I was just curious, how do you collectors with pets prevent your furry friends from accidental knocking over and getting into your finds? Do you have safety measures, maybe a locked off room? I've always wanted a pet, but part of the reason (not the main reason but equally as important) why I haven't gotten one is due to me being afraid of them getting accidentally knocking over stiff or even being cut.


----------



## ROBBYBOBBY64 (May 24, 2020)

Rodger had his stitches out yesterday and now has no cone. Yaaaaaaa! The total on his bill dispite getting a $1000 estimate for the surgery was $2675. Maybe he is made of gold.

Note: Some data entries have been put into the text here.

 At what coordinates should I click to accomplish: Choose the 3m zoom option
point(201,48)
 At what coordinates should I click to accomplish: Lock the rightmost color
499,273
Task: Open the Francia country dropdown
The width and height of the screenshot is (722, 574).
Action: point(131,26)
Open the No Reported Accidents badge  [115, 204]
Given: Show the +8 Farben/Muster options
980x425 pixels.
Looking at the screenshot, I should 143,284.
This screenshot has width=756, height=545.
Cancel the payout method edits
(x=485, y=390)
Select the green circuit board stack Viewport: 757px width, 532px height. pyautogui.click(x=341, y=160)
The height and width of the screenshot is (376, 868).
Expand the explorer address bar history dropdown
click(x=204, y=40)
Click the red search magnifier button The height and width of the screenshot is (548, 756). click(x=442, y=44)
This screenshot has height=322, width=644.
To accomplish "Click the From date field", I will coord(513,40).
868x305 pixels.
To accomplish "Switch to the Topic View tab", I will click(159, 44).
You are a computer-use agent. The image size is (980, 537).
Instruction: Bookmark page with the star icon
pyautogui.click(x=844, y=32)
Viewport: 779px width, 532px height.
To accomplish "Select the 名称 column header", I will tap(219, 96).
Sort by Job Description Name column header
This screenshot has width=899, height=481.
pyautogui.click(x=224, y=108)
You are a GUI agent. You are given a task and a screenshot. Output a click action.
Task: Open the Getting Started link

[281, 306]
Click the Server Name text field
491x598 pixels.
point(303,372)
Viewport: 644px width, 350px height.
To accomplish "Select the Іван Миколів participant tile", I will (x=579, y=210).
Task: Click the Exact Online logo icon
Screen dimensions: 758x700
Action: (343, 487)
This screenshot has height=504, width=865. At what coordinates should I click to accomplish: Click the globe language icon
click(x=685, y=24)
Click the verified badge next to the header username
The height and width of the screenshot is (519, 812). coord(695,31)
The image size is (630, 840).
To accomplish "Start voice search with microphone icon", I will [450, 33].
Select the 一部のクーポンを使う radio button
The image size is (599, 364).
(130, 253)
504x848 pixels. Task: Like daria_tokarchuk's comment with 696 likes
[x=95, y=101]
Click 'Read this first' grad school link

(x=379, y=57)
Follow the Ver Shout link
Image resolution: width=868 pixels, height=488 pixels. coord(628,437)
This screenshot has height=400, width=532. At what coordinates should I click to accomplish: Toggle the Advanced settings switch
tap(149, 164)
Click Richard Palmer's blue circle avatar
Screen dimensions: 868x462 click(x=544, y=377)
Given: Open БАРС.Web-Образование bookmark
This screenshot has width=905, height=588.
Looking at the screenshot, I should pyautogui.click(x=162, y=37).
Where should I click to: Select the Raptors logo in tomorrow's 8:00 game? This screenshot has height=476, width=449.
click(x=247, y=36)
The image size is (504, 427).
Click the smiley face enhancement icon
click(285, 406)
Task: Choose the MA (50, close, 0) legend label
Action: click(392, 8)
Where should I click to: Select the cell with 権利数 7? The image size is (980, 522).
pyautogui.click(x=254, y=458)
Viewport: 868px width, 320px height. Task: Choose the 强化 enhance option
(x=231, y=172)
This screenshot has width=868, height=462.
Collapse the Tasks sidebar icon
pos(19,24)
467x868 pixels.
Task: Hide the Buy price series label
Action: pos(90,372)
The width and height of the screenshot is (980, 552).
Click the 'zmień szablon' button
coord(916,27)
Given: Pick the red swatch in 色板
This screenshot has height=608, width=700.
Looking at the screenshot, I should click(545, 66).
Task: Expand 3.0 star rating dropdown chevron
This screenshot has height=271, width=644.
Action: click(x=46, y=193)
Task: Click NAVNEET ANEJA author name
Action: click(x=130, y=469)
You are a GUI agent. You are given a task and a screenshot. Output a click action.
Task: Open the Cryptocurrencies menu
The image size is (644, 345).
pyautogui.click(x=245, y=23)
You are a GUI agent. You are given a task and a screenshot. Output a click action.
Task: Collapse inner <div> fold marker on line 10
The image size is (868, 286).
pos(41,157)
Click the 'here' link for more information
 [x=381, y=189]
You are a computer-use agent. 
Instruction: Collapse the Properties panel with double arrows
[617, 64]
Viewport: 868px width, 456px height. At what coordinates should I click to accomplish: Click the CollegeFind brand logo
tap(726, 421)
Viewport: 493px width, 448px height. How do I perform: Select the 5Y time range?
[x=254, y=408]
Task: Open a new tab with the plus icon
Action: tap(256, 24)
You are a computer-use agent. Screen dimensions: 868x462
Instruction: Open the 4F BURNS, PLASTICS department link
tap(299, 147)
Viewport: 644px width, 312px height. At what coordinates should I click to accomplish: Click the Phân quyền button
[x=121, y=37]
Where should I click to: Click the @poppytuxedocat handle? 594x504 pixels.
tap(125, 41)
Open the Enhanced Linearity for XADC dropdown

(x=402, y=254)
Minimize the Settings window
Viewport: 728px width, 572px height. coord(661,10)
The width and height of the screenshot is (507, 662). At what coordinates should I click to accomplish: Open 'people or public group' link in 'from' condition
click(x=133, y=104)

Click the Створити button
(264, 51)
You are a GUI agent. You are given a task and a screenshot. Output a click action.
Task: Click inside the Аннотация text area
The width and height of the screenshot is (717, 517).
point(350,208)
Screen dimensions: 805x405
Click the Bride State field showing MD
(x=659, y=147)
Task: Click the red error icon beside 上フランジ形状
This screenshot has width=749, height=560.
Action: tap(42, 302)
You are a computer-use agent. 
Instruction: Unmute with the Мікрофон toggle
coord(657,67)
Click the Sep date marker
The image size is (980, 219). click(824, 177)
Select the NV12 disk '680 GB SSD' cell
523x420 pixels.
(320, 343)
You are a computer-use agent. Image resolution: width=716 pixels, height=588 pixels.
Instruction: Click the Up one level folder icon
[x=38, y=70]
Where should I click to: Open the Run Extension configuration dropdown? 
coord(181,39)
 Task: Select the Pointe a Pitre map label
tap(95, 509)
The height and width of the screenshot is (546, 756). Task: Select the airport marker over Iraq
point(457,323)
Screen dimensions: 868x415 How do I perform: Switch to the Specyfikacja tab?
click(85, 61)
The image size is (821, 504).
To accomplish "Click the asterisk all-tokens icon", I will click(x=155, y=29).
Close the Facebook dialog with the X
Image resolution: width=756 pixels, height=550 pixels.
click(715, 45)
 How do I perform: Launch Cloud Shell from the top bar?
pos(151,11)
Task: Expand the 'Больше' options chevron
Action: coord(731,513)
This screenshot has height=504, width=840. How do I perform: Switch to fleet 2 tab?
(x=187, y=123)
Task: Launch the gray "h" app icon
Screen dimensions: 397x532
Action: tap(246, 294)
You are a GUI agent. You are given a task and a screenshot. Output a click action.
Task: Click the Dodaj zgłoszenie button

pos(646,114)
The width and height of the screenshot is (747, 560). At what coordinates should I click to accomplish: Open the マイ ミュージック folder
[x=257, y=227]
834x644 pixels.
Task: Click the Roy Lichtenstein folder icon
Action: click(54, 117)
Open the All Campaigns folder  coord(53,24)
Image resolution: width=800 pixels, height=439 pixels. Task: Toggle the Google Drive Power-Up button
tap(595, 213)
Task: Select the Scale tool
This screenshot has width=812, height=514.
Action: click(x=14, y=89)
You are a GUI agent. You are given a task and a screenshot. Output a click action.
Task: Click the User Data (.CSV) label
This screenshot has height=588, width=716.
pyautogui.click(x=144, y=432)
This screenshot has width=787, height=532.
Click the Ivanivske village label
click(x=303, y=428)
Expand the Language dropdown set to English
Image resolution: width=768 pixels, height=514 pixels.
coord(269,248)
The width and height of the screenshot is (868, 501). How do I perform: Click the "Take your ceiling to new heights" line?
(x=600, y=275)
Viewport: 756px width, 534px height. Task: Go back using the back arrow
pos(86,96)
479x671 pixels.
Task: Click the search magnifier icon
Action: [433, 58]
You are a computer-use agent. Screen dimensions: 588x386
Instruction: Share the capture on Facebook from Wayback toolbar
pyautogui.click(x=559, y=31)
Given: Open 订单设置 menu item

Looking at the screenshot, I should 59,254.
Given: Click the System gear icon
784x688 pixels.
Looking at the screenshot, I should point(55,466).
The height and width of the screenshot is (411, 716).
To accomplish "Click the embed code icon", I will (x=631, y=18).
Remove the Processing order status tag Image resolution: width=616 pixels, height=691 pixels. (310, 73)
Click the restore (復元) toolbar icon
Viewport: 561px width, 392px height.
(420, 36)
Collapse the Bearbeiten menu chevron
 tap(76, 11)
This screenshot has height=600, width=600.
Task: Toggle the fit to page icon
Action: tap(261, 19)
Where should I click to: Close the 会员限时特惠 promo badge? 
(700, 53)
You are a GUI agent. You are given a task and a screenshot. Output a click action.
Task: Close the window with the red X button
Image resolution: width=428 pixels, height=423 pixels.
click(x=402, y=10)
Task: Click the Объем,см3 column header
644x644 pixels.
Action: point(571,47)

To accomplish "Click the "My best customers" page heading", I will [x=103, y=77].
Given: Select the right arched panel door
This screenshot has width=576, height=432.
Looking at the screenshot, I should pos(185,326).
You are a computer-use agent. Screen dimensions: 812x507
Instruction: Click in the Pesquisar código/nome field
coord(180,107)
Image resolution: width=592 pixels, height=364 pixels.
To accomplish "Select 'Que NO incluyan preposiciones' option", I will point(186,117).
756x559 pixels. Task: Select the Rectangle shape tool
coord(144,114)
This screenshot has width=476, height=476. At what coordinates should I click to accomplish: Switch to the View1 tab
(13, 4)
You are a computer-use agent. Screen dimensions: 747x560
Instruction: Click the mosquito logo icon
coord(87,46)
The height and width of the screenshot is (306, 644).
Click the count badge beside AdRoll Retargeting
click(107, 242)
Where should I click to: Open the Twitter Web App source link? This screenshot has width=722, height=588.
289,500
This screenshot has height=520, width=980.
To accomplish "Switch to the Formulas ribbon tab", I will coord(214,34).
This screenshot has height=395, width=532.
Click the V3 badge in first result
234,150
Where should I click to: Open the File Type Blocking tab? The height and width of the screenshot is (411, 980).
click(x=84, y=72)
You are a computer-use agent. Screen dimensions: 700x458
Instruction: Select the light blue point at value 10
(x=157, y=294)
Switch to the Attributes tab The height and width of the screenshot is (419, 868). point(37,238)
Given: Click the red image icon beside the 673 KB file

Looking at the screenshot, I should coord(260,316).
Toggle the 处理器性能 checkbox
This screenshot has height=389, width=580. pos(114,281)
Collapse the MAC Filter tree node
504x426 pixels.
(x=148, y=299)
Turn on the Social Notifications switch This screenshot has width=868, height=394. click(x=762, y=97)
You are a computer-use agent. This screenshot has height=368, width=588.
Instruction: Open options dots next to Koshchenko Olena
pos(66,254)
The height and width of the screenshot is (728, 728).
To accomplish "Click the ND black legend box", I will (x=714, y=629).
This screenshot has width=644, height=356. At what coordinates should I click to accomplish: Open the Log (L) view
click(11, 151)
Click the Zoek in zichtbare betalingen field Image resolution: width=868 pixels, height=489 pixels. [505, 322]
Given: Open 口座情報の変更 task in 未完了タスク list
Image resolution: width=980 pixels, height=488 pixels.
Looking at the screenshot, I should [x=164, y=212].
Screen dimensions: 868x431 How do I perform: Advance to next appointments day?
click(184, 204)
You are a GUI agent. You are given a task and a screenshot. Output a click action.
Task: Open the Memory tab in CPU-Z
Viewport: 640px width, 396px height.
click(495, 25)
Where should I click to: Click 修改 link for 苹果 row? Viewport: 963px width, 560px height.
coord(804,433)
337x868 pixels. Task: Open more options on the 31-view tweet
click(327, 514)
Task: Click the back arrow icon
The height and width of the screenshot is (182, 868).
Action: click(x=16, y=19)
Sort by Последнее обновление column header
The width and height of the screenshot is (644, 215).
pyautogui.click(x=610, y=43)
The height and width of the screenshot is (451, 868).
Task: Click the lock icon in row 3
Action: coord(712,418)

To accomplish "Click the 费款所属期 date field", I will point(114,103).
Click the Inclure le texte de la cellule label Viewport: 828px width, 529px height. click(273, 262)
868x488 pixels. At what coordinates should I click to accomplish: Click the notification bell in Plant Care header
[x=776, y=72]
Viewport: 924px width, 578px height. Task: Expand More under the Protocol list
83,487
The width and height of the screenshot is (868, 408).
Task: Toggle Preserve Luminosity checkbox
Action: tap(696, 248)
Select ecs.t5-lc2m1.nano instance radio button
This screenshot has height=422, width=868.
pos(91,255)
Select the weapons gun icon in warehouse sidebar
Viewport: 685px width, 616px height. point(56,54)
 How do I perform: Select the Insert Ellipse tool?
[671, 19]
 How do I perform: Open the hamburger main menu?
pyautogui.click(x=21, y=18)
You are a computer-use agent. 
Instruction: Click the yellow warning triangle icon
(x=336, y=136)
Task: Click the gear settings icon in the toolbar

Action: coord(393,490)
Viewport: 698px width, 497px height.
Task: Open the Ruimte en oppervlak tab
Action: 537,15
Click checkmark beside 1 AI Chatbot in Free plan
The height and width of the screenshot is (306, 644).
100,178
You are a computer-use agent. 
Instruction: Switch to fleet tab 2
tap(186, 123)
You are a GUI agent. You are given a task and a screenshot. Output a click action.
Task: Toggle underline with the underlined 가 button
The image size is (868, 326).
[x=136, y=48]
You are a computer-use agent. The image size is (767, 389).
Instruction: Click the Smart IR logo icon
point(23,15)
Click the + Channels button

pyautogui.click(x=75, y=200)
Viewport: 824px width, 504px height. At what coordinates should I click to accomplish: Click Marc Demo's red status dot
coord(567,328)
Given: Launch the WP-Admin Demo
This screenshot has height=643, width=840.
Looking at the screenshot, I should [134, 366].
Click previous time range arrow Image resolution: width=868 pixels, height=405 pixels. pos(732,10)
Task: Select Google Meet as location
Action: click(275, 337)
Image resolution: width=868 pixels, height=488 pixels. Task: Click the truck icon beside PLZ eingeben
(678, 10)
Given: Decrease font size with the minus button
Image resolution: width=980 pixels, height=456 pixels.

I wouldn't have it any other way.
ROBBYBOBBY64


----------



## ROBBYBOBBY64 (May 24, 2020)

PlaneDiggerCam said:


> I was just curious, how do you collectors with pets prevent your furry friends from accidental knocking over and getting into your finds? Do you have safety measures, maybe a locked off room? I've always wanted a pet, but part of the reason (not the main reason but equally as important) why I haven't gotten one is due to me being afraid of them getting accidentally knocking over stiff or even being cut.


I don't have any problem with Rodger. He has 2 windows in the bedroom and all 8 windows in the sunroom. I have bottles in all the other windows. He is also past his kitten phase being 13 years old now. He is an old man now.
I guess i have been fortunate to have such a gentle cat. Unless your a bird or mouse, he really doesn't want to know you. Most of my finds are in boxes wrapped in paper in the basement and closet. I still have 12 boxes of stuff to clean in the livingroom. I can't seem to catch up on my cleaning. For every bottle i clean i find 3 more. It's a vicious cycle. 
ROBBYBOBBY64.


----------



## Cola-Coca (May 24, 2020)

Rodger and Niblet, meet Zoey and Puff. They have never damaged anything and tiptoe through my collectibles with ease.


----------



## GlassKitTin (May 24, 2020)

PlaneDiggerCam said:


> I was just curious, how do you collectors with pets prevent your furry friends from accidental knocking over and getting into your finds? Do you have safety measures, maybe a locked off room? I've always wanted a pet, but part of the reason (not the main reason but equally as important) why I haven't gotten one is due to me being afraid of them getting accidentally knocking over stiff or even being cut.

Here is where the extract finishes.